TASK DESCRIPTION — Only lines with the string "computer" should be returned from the data below.

(Saved entries)
<<<<

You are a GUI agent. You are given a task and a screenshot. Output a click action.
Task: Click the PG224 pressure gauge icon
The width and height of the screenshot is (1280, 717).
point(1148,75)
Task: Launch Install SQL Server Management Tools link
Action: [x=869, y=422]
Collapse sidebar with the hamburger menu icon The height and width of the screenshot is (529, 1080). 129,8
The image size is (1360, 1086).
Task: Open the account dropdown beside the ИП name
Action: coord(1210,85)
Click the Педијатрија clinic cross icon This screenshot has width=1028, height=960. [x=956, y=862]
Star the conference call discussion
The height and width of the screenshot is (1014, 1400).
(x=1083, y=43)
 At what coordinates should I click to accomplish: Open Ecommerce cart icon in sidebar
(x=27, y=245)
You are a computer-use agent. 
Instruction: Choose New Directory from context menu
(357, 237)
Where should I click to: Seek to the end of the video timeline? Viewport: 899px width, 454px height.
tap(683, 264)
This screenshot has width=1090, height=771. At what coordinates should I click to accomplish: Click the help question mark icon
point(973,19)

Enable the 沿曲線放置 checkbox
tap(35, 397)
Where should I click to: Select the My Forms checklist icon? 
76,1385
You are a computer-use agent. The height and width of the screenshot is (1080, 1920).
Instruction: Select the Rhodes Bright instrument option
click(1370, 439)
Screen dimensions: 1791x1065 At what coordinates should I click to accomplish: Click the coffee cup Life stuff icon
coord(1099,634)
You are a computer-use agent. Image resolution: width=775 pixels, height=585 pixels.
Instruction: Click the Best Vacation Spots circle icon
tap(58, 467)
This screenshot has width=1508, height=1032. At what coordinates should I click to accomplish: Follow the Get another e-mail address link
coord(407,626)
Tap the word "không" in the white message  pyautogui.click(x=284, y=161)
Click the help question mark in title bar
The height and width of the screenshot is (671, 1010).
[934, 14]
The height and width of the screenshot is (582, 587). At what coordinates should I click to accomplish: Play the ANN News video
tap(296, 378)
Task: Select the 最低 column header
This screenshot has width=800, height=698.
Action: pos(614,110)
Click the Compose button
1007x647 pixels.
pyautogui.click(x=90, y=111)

>>>>

PROBLEM SOLUTION —
You are a computer-use agent. 
You are a computer-use agent. The height and width of the screenshot is (1080, 1920).
You are a computer-use agent. Image resolution: width=775 pixels, height=585 pixels.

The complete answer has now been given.